Quoted text |

· · · ·

Application of PowerPC in Vehicle Display and Control System

The vehicle display and control system is a system that displays and controls the vehicle's working status information and completes human-computer interaction. The vehicle display and control system needs to respond to key operations while displaying text, graphics and videos, and control the vehicle control system. This requires the system to have the ability to respond in real time and process multiple tasks in parallel. This paper applies the real-time operating system VxWorks on the control motherboard with PowerPC MPC8548E as the processor, and realizes the function of real-time response to system operations and display of corresponding information. The display and control system with this motherboard as the core control motherboard has high performance, high stability and good compatibility.

1 Overview of PowerPC MPC8548 and its control motherboard

PowerPC MPC8548 is a high-performance processor of the new generation PowerQUICC III series developed by Freescale. Its internal operating frequency can reach 1.33 GHz, and its processing performance can reach 3 065MIPS at this operating frequency. The first-level cache has 32 KB of instruction cache and data cache, and the second-level cache is 512 KB. It supports DDR1 and DDR2 memory controllers, PCI, PCI-X and PCIE interfaces, SRapid IO interface and 4 GbE interfaces. MPC8548 not only has powerful data processing capabilities, but also has strong communication processing capabilities, high reliability, and good resistance to harsh environments. It is particularly suitable for occasions with high requirements for network performance and multiple interfaces.

· · · ·

Records supplied |
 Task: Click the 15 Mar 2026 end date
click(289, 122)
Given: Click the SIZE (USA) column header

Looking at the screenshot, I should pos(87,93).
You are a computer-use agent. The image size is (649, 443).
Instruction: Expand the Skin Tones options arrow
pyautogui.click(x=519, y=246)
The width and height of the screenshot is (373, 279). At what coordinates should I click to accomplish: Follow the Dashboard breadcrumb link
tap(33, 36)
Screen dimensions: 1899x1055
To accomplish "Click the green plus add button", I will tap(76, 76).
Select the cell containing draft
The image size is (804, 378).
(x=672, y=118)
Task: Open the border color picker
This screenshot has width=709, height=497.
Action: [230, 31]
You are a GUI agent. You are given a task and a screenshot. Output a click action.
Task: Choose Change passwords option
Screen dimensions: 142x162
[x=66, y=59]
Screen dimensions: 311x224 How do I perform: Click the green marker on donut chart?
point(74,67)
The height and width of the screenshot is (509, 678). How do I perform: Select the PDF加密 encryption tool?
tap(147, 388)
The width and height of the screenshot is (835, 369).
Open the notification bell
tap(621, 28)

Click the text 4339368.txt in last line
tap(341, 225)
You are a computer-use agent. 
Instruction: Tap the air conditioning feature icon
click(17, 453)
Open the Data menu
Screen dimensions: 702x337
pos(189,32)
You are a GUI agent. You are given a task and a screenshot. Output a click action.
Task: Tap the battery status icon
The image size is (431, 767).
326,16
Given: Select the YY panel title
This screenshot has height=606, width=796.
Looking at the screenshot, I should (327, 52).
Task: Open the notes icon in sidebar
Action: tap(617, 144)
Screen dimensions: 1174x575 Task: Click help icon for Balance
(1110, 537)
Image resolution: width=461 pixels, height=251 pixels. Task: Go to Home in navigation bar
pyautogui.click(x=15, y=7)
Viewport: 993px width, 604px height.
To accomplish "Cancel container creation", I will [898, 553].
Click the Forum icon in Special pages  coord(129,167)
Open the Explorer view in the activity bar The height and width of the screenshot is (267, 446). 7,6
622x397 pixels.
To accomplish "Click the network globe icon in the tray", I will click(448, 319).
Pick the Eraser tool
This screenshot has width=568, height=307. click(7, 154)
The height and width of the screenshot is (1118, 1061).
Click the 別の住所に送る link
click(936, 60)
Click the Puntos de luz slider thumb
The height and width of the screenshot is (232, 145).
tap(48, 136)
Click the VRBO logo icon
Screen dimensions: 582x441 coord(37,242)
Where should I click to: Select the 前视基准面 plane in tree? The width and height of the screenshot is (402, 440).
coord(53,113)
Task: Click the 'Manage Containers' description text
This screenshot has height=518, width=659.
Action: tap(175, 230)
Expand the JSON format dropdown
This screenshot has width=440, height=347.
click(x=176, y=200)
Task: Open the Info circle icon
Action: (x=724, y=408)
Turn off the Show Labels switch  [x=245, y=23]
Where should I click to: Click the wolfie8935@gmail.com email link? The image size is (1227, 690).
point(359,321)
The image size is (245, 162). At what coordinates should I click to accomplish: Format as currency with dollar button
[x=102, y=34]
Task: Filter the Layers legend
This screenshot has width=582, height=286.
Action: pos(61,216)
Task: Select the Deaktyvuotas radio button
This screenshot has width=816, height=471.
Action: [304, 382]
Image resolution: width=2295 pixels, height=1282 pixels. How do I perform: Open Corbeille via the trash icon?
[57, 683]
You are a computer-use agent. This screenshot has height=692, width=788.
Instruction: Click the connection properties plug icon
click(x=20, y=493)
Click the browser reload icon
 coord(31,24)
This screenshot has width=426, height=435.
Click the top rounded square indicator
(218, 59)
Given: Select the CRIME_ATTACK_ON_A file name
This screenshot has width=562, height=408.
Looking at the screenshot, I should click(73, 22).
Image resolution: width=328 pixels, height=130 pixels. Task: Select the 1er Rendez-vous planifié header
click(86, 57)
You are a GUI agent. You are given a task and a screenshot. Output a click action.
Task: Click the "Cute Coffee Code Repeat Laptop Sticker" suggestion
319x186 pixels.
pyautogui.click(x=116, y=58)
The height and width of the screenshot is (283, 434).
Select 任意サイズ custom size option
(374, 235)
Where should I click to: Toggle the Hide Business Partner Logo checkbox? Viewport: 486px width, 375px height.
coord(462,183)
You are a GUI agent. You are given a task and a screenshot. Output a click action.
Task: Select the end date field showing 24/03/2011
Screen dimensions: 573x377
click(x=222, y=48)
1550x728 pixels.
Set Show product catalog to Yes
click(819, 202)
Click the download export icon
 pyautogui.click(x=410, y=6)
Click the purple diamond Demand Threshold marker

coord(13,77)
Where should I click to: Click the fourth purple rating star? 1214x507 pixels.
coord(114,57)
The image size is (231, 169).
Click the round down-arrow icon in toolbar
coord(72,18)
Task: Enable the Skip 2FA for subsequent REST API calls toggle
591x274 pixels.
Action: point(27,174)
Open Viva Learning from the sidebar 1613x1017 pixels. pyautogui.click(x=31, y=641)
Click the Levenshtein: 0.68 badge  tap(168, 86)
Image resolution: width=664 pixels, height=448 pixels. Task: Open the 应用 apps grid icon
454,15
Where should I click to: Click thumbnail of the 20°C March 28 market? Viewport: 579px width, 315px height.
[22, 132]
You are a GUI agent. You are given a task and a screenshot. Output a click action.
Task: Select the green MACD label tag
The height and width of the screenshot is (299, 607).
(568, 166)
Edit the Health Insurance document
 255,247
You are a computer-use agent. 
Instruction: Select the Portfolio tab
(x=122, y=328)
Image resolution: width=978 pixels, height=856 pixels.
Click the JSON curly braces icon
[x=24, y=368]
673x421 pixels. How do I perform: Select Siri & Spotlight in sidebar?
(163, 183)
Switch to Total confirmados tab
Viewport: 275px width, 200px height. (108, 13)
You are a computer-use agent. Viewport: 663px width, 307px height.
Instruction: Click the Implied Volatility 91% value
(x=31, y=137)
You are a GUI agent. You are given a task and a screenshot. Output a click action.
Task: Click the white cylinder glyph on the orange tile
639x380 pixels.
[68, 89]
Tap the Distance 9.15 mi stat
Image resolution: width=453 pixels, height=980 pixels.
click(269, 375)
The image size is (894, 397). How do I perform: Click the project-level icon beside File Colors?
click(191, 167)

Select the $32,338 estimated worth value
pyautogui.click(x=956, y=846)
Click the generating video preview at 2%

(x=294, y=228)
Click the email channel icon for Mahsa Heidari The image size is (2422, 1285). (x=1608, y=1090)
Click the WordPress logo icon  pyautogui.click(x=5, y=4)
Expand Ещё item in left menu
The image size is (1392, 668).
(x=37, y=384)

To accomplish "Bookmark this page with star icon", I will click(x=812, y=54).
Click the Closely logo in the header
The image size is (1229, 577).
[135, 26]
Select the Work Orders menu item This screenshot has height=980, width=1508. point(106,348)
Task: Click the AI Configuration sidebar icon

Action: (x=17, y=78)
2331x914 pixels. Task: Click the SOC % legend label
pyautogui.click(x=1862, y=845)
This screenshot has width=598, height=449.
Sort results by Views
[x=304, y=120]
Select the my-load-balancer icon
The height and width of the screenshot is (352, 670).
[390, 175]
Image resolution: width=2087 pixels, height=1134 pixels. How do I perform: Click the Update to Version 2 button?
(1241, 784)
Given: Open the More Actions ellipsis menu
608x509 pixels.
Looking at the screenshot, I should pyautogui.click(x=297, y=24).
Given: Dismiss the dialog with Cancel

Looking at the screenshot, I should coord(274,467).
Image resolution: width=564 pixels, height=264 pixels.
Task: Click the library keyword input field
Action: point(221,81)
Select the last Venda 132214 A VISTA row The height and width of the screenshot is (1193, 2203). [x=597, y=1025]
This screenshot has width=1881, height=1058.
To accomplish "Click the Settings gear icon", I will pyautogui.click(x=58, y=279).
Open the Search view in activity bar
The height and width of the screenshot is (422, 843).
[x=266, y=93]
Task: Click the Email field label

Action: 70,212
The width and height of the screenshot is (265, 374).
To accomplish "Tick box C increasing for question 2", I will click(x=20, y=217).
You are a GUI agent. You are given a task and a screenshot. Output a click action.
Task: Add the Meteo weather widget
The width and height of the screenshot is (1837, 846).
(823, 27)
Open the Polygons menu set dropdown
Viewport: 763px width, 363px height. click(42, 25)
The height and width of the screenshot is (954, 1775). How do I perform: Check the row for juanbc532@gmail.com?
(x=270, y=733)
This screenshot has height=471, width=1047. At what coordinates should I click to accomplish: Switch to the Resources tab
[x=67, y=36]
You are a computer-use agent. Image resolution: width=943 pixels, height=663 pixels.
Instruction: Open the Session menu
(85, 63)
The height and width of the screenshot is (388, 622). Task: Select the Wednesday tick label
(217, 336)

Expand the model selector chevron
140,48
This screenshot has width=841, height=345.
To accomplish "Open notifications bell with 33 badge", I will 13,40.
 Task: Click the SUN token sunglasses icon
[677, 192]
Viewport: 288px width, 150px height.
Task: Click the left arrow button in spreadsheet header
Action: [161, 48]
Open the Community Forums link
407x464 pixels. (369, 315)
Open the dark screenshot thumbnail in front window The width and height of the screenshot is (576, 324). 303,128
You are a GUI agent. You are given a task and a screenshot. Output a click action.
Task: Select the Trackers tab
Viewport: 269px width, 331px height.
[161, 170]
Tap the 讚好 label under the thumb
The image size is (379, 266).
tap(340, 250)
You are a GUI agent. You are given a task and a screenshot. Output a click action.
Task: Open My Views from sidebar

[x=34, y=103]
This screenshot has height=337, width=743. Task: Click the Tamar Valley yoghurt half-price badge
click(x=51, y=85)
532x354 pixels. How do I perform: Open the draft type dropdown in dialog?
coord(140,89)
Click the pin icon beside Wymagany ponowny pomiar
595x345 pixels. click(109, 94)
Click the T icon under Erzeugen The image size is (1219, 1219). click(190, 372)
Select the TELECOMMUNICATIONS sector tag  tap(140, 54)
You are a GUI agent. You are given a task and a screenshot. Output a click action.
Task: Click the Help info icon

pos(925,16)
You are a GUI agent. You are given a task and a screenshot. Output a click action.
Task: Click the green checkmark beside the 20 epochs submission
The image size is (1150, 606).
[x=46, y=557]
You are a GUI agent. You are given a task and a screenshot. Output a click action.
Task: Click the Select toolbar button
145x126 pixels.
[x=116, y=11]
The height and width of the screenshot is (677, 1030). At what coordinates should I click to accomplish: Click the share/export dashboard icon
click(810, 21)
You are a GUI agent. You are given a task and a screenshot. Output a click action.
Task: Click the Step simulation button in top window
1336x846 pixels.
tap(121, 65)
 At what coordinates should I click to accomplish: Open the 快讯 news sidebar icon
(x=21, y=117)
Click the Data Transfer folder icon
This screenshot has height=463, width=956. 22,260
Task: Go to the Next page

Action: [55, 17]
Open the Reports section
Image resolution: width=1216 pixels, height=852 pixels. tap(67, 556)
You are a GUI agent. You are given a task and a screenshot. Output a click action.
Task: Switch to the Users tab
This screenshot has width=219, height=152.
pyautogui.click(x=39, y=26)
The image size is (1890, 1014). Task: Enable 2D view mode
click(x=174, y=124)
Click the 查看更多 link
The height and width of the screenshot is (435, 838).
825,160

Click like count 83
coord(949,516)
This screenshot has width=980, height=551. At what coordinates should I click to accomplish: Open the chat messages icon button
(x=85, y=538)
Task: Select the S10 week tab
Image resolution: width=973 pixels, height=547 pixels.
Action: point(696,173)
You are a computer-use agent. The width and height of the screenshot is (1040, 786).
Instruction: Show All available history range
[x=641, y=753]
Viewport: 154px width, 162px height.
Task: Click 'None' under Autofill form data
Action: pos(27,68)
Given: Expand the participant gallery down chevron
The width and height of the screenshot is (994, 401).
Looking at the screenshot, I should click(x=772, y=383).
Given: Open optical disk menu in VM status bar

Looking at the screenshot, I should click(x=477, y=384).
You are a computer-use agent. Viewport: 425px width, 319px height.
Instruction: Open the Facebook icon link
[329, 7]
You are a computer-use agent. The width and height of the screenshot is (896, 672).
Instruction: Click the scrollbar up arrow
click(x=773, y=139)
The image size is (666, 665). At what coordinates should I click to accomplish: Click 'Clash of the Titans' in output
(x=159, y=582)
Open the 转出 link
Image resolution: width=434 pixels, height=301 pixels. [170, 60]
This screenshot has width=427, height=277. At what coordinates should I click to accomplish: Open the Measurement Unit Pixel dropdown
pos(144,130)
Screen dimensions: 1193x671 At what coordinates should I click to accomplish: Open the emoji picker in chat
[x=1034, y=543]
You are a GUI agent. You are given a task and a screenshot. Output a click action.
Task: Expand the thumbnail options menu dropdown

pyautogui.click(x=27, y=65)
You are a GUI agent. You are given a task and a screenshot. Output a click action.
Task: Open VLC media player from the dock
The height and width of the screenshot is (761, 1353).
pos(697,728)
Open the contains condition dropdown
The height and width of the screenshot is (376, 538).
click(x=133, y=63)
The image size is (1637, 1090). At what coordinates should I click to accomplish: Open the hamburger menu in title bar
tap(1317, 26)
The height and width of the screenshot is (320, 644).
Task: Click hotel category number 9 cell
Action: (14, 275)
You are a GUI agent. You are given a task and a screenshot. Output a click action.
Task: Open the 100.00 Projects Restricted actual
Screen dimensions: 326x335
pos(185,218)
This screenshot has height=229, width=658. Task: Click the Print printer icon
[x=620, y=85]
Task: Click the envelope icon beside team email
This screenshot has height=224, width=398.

· · · ·

Exercise instructions |
Answer these questions from the article on PowerPC in vehicle display and control systems:
1. Which real-time operating system runs on the control motherboard?
2. Which company developed the PowerPC MPC8548?
3. How large is the MPC8548's second-level cache?
The rows are not used in this exercise.

Exercise output |
1. VxWorks
2. Freescale
3. 512 KB